WHAT IS BEING ASKED - Which lines of the records below contain the word "Given"? Report each of them in full.

-- PROVIDED RECORDS follows --

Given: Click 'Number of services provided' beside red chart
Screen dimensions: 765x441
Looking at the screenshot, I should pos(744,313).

-- PROVIDED RECORDS concluded --
-- PROVIDED RECORDS follows --

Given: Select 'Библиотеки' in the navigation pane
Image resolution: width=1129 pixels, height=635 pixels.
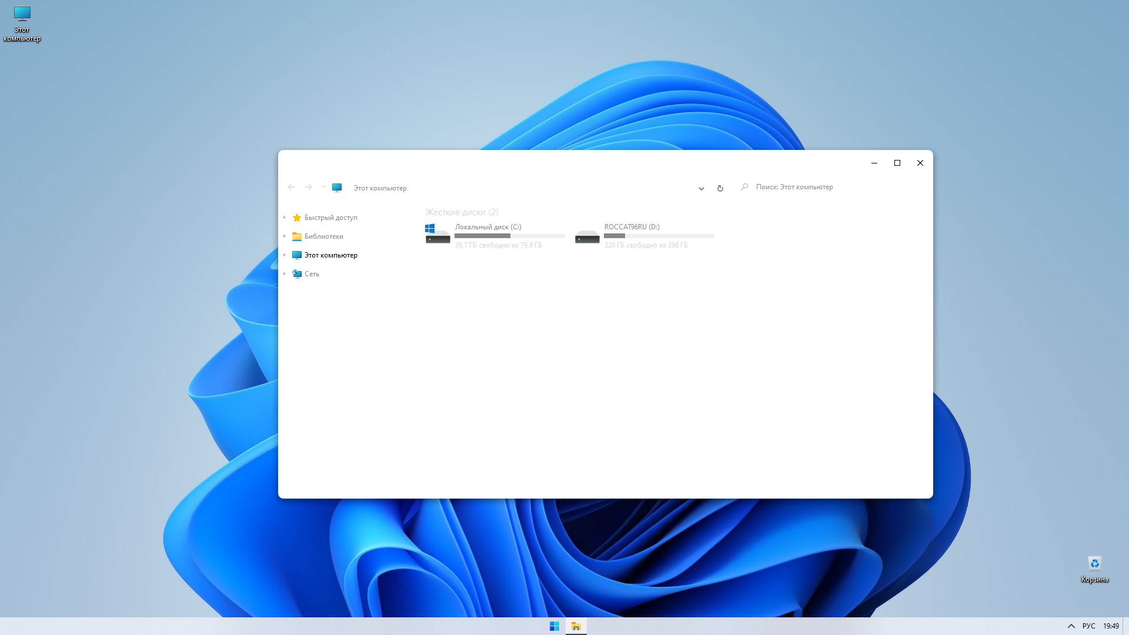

-- PROVIDED RECORDS concluded --
-- PROVIDED RECORDS follows --

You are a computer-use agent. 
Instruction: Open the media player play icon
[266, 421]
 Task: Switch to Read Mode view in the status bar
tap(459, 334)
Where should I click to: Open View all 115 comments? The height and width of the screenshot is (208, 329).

-- PROVIDED RECORDS concluded --

SOLUTION TO THE PROBLEM -
Given: Click 'Number of services provided' beside red chart
Given: Select 'Библиотеки' in the navigation pane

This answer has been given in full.